You can demonstrate the problem with 52 ‘doors’, and work your way down to just 3. This method emphasizes that the thing to focus on is not all the doors you’ve opened (or cards you’ve revealed), but on the one you didn’t touch.
I remember actually “doing” the 1000 doors experiment many years ago with my dad. Well, it was 100, not 1000, and it was file folders, not doors. I took 100 empty folders and put a dollar in one of them. After dad chose one from the pile, I tossed aside 98 others and asked him if he wanted to switch. That convinced him.
However, I think there is still a difficulty with the way you present the problem.
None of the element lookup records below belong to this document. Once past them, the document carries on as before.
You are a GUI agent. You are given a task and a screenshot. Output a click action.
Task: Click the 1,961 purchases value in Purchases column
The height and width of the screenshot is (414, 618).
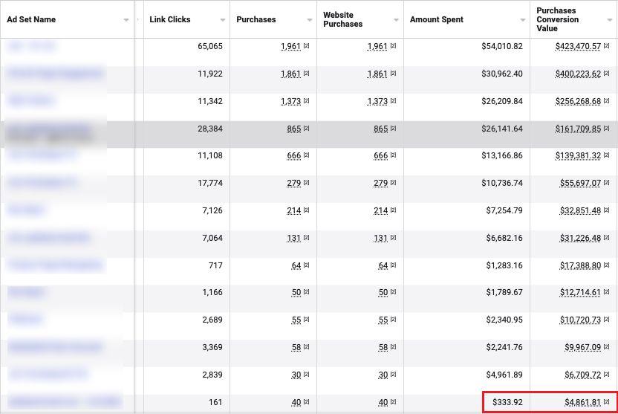290,47
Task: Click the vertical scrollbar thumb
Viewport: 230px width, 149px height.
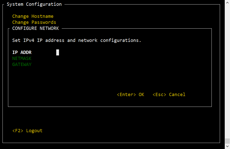Action: (x=227, y=141)
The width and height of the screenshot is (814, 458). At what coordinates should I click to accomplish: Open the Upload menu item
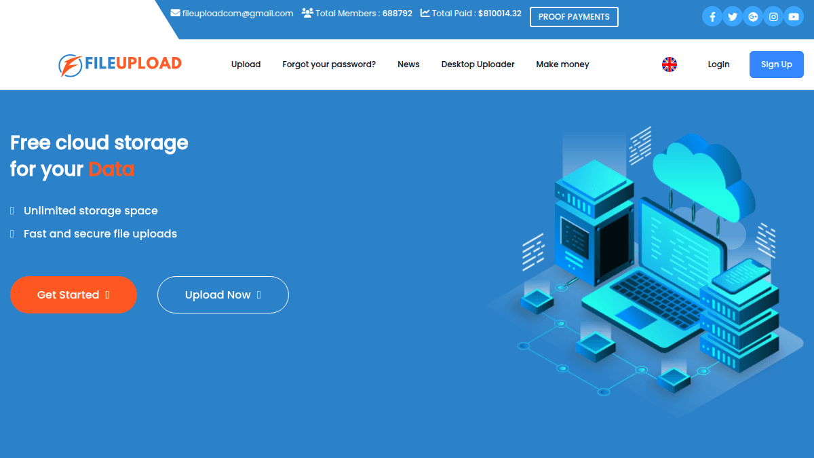pos(246,64)
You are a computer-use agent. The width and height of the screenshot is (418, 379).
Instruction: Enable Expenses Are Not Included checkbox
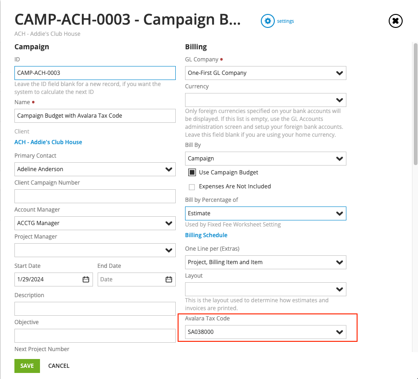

When you say
“What Monty does next: He opens a door; not the one you picked, and obviously not the one with the prize behind it and asks if you would like to keep your original door choice our would you like to switch?”
it’s not really clear if Monty is constrained to always do this or if he just chose one of the two remaining doors at random (50-50) and it just happened to be empty. The word “obviously” in there does help a bit.
Fundamentally, the problem is that it’s not clear from the presentation of the problem whether our prior knowledge is only that there is a prize behind exactly one of the doors, or if our prior knowledge also includes a strategy that Monty must always follow.
I might and an easier way to state it:
You’re guaranteed to win if you choose the wrong door to begin with.
You’re guaranteed to loose only when you accidentally choose the correct door.
I think most people confuse the possible outcome probabilities with the *which door* probabilities, meaning, they only see a Win or a Loss and Door {Win} and Door {Loss}, thus the thinking that the probability *must* be 50/50.
Reminds me of a problem that nailed everyone in high school becaue they couldn’t grasp the shifting frame of reference:
Three people go to a hotel, cost is $25, each gives $10 to bellhop (Total=$30).
The Bellhop keeps $2 in tip and gives each $1 back ($9 per person).
If each person paid $9 for a total of $27, and the bellhop has $2, for a total of $29, where’s the other dollar?
Took me a while Wade but I finally got it. Each person paid $9 for a total of $27. But the bellhop’s $2 comes out of that $27, leaving $25 for the hotel. There never was a total of $29, so the problem as stated actually contains a lie, or at least a deliberate misdirection.
Ad,
Got it. (both anwers!) It’s a misdiretion. I’m thinking this is why people confuse the Monty Hall problem. They think the question is “what is the probability the prize is in one of two doors, the one you have already chosen, and another door.” The actual qestion is: “what is the probability the prize is behind one of 3 doors conditioned under the following rules…”
Probability and statistics don’t apply to single events. You either pick the right door or you don’t.Switching doesn’t help. When you say your chances improve by switching that is taken from information about multiple tries. If you were on Monte Hall every week for a year then you would probably win more times than not if you switch. However you could lose 10 times in a row just as you could flip a coin and get tails 10 times in a row. I understand why statistically you would win 2 out of three time in multiple attempts. But this doesn’t apply to a single event. You either win or you lose. If you switch and lose or don’t switch and win, how does knowing the statistics help you?
What you said, Rodney, is false. Probability does apply to single events. At least, if you think about probability logically, the way we have analyzed the problem here.
In classical frequentist statistics, it’s true that you cannot think of any number of events less than the limit, which is to say, infinite numbers of them. But since we’ve not yet—none of us—ever seen an infinite number of events, we’ll never be able to verify any frequentist claim. There is quite a large, and growing very quickly, number of us who reject frequentist philosophy and instead use probability in its logical sense. Have a look around for some other articles on the subject.
Gist is, since probability can apply to single events, we can use probability to analyze this problem.